## 해야 할 일
아래 기록에서 다음 문자열이 들어 있는 줄이 몇 개인지 숫자만 답하세요: "accomplish". 대소문자를 구분합니다.

## 저장된 데이터
------

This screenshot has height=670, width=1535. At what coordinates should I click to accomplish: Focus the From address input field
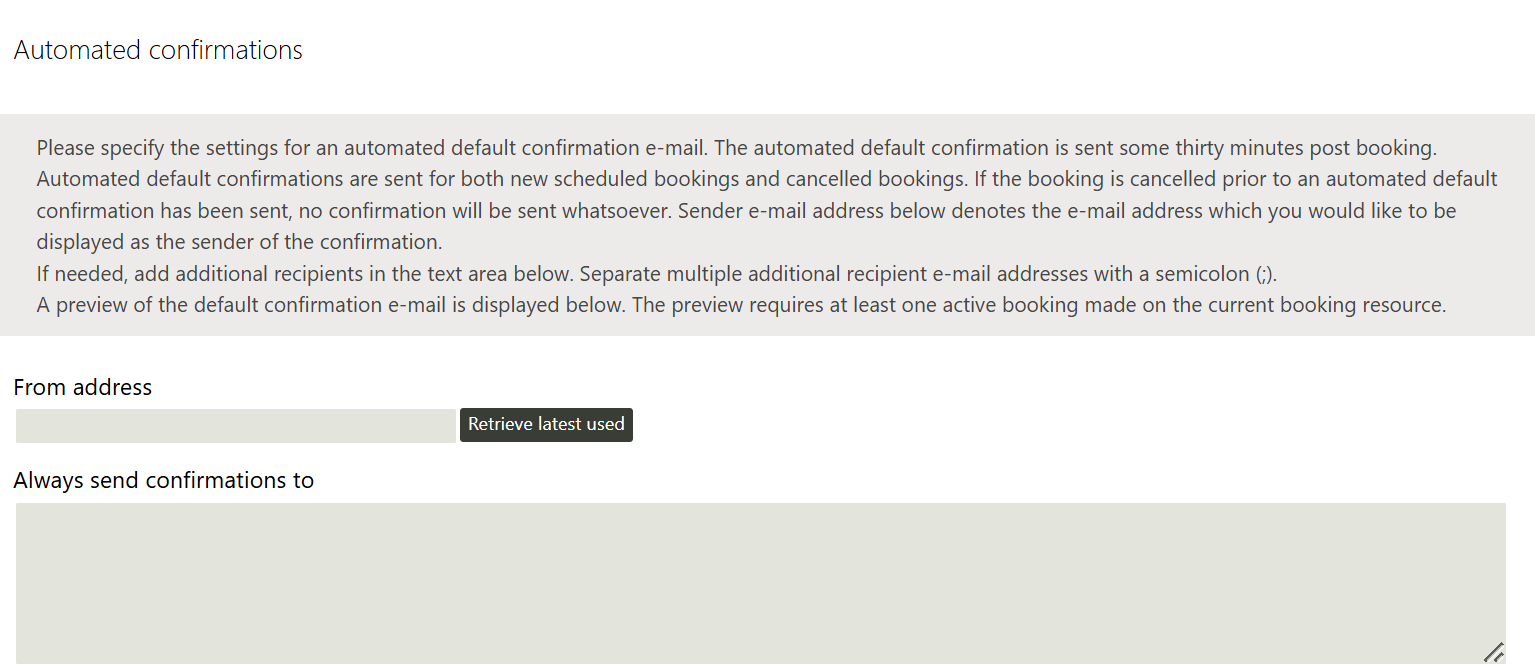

------

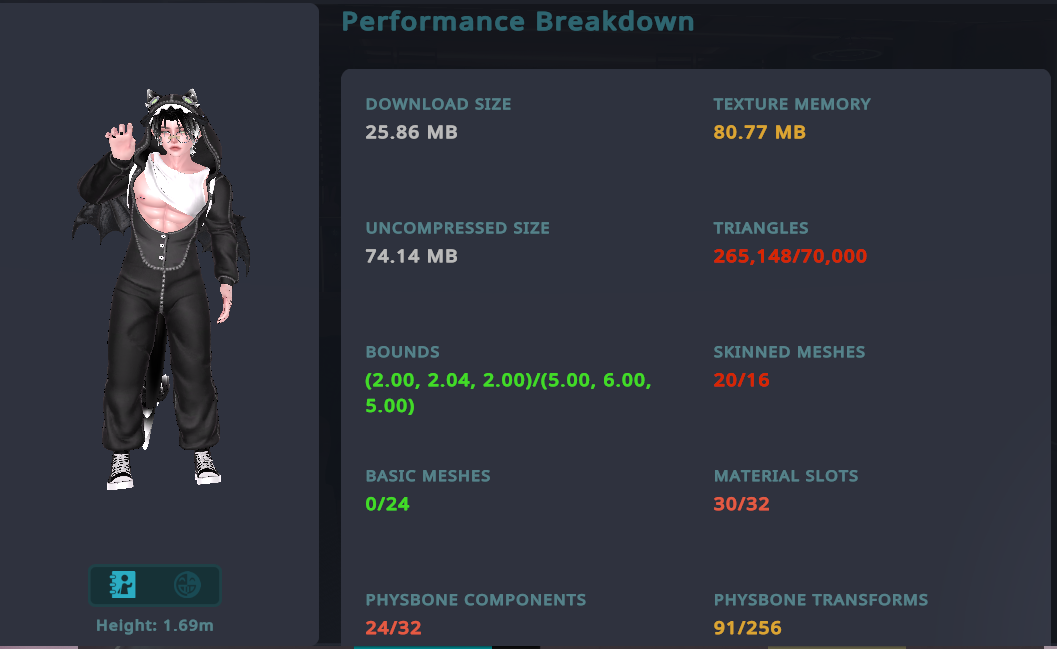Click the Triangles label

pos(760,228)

------

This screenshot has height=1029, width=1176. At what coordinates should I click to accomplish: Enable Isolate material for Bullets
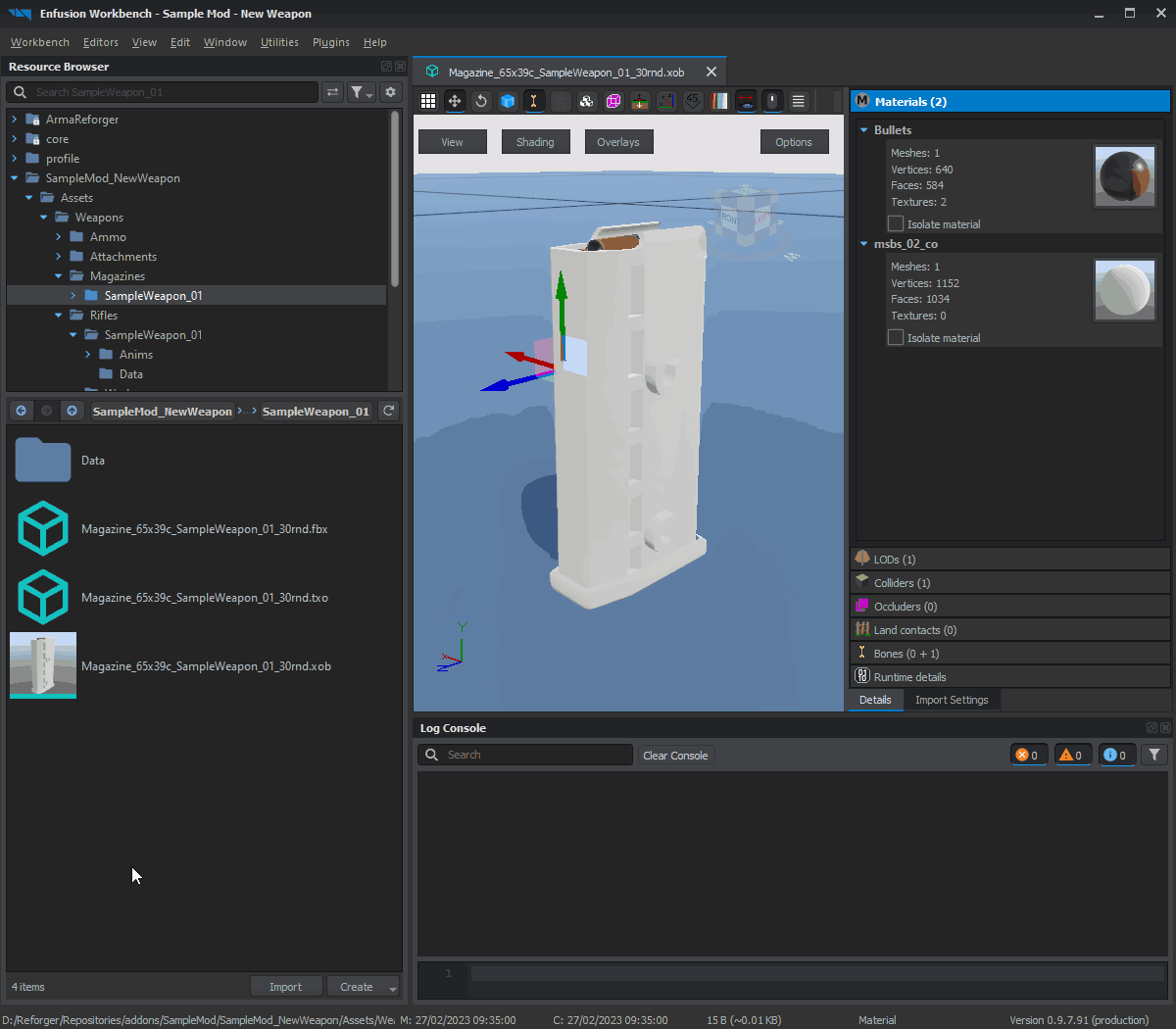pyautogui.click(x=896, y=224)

------

## 정답
2